Endereço Av. Eugênio Borges, 1092 e Av. Jequitibá, 9. CEP: 24751-000
Telefone: (55) (21) 2602-3219
Fabricante: B. Braun Melsungen AG
Alemanha
34209 Melsungen
05661 71-2769
Recomendações:
Interrupção do uso dos referidos números de lote, segregação dos mesmos e informação aos Laboratórios B. Braun S.A., para recolhimento.
Caso queira notificar queixas técnicas e eventos adversos utilize os canais abaixo:
Notivisa: Notificações de eventos adversos (EA) e queixas técnicas (QT) para produtos sujeitos à Vigilância Sanitária devem ser feitos por meio do Sistema NOTIVISA. Para acessar o Sistema, é preciso se cadastrar e selecionar a opção Profissional de Saúde, se for um profissional liberal ou a opção Instituição/Entidade, se for um profissional de uma instituição/entidade.

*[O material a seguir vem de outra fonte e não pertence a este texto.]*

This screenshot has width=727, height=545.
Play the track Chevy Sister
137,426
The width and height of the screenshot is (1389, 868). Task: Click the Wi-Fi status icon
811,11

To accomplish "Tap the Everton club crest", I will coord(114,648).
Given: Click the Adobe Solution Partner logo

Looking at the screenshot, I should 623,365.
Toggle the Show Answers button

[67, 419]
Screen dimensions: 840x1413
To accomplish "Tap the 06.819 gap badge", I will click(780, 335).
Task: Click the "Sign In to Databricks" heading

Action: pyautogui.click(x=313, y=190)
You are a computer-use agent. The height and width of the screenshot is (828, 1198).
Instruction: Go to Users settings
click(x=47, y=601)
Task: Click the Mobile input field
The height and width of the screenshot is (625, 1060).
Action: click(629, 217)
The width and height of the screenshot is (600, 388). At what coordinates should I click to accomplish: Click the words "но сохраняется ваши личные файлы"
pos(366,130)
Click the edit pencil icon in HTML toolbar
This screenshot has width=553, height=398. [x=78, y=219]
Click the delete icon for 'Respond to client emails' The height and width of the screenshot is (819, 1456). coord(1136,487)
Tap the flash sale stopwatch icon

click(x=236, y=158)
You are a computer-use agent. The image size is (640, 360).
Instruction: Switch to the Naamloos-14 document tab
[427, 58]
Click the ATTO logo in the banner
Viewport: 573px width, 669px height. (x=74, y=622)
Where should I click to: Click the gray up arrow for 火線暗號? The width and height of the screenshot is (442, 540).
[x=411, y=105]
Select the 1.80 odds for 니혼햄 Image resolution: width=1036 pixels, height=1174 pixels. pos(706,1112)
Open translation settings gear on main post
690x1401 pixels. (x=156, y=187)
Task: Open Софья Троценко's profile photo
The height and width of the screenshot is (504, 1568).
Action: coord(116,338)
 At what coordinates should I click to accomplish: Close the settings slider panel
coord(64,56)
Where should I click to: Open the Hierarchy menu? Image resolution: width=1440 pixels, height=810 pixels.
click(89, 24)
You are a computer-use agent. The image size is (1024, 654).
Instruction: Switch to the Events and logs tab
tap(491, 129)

Sistema de Tecnovigilância: Paciente ou cidadão pode notificar por meio do Sistema de Tecnovigilância/SISTEC acesso por meio do link <http://www.anvisa.gov.br/sistec/notificacaoavulsa/notificacaoavulsa1.asp>
Anexos:
Informações Complementares:
- Data de identificação do problema pela empresa: 24/02/2017
- Data da entrada da notificação para a Anvisa: 03/03/2017
A empresa detentora do registro do produto afetado é responsável por contatar, oportunamente, seus clientes de modo a garantir a efetividade da Ação de Campo em curso.